Your job with the data below is to output exactly the lines from the one holding "Task: Tick the" down to the one holding "This screenshot has width=980, height=718.", both included, and no others.

──────── DATA EXCERPTS ────────

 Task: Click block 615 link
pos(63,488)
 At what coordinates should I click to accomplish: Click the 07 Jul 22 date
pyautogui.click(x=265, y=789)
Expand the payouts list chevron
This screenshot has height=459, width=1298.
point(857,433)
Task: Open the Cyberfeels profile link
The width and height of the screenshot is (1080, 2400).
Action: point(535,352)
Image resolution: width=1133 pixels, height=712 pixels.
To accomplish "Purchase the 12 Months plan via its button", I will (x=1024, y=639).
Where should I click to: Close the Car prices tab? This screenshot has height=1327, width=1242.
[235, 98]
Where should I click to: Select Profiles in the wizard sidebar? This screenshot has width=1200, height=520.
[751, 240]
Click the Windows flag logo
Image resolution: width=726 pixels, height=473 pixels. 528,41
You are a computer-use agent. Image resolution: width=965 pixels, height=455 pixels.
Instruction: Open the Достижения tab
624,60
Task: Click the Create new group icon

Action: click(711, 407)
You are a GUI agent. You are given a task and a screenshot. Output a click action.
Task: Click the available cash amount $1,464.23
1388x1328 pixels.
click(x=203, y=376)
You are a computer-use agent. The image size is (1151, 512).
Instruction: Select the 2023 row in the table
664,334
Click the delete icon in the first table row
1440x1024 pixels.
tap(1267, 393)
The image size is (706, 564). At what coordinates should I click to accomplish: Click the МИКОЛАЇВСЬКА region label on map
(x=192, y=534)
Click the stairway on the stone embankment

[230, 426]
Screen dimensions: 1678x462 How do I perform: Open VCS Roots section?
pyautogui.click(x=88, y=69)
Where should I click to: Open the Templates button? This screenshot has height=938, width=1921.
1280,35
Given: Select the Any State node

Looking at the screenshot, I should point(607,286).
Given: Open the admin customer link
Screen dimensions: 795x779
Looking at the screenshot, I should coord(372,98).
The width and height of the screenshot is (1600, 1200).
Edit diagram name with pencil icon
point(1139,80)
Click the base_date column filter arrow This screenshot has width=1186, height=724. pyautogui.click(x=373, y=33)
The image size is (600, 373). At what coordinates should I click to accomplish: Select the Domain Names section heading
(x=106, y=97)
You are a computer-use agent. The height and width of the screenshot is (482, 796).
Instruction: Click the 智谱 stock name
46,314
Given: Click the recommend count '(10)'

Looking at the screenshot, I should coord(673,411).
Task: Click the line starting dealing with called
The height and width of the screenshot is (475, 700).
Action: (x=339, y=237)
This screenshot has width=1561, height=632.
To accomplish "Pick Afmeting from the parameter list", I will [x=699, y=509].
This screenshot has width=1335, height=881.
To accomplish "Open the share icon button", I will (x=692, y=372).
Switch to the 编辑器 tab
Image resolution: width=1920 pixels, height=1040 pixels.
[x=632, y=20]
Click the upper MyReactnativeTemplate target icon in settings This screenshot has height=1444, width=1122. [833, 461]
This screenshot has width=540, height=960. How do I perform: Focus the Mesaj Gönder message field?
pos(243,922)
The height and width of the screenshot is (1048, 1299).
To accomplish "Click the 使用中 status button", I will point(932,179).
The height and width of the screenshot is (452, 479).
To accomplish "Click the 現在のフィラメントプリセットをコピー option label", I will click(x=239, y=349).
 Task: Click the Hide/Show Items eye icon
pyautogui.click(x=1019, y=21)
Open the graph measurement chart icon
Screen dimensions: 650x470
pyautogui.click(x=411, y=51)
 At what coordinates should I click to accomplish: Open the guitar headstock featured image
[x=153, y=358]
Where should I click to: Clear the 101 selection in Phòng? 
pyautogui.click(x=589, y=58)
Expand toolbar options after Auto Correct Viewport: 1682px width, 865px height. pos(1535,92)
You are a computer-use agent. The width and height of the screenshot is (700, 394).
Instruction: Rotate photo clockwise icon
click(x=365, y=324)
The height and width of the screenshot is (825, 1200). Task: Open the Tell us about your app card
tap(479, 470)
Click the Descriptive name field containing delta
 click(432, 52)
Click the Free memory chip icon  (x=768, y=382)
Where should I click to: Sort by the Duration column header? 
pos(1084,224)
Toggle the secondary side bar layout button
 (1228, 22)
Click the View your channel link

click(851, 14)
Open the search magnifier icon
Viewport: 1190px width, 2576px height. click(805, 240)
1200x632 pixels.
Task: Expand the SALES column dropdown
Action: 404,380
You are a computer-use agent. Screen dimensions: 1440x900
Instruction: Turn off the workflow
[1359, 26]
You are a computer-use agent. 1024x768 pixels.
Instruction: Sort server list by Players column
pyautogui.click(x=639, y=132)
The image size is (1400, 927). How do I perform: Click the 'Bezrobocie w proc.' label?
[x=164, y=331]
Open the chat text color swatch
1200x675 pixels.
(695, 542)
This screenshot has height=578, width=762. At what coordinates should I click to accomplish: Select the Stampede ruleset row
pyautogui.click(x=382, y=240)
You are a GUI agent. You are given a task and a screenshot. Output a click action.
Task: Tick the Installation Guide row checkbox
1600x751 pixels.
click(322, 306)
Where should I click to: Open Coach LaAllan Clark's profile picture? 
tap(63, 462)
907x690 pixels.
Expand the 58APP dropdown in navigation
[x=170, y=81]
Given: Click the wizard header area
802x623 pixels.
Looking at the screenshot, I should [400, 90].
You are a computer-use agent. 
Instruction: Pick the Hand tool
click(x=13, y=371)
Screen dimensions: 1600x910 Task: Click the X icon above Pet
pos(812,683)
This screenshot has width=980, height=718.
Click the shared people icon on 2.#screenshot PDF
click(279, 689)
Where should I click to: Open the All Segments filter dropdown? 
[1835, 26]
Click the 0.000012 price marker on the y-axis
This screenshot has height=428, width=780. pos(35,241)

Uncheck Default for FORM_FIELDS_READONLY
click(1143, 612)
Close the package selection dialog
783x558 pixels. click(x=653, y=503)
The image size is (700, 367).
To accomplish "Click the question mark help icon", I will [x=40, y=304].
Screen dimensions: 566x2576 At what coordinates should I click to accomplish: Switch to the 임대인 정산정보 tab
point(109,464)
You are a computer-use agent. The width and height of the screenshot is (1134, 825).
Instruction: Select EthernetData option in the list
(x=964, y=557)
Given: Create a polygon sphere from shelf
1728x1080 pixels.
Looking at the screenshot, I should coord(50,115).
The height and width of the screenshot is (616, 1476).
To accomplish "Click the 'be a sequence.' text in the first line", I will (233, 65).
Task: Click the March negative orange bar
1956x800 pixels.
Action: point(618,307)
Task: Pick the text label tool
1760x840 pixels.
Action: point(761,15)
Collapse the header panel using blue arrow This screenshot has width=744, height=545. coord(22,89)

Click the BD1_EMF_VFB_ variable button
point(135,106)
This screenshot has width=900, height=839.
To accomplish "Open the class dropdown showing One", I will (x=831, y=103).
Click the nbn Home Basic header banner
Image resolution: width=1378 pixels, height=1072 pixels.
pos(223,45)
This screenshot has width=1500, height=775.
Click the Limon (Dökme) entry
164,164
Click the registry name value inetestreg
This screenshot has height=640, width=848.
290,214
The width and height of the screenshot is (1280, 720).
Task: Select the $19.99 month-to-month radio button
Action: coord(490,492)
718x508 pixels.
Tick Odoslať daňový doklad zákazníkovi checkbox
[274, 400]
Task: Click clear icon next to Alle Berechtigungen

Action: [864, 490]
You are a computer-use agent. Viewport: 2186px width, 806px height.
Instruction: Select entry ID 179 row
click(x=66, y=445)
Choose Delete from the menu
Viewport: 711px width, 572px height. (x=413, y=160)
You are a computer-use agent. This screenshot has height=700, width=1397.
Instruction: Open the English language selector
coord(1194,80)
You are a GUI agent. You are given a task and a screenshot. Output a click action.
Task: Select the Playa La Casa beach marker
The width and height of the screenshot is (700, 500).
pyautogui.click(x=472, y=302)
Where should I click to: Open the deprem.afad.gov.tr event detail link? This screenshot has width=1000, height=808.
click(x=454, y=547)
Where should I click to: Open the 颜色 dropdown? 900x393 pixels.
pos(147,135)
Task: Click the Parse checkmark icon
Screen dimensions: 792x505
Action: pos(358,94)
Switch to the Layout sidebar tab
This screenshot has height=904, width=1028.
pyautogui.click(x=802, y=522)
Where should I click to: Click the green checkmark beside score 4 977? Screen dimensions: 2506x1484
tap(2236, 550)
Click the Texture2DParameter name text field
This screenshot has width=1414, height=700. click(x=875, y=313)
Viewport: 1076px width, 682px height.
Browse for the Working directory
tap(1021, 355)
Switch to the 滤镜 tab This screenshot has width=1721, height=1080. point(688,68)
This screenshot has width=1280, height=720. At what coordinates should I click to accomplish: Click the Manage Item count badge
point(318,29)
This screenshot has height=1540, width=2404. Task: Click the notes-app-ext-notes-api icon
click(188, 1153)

────────

● **RESULT OF THIS TASK**:
Task: Tick the Installation Guide row checkbox
1600x751 pixels.
click(322, 306)
Where should I click to: Open Coach LaAllan Clark's profile picture? 
tap(63, 462)
907x690 pixels.
Expand the 58APP dropdown in navigation
[x=170, y=81]
Given: Click the wizard header area
802x623 pixels.
Looking at the screenshot, I should [400, 90].
You are a computer-use agent. 
Instruction: Pick the Hand tool
click(x=13, y=371)
Screen dimensions: 1600x910 Task: Click the X icon above Pet
pos(812,683)
This screenshot has width=980, height=718.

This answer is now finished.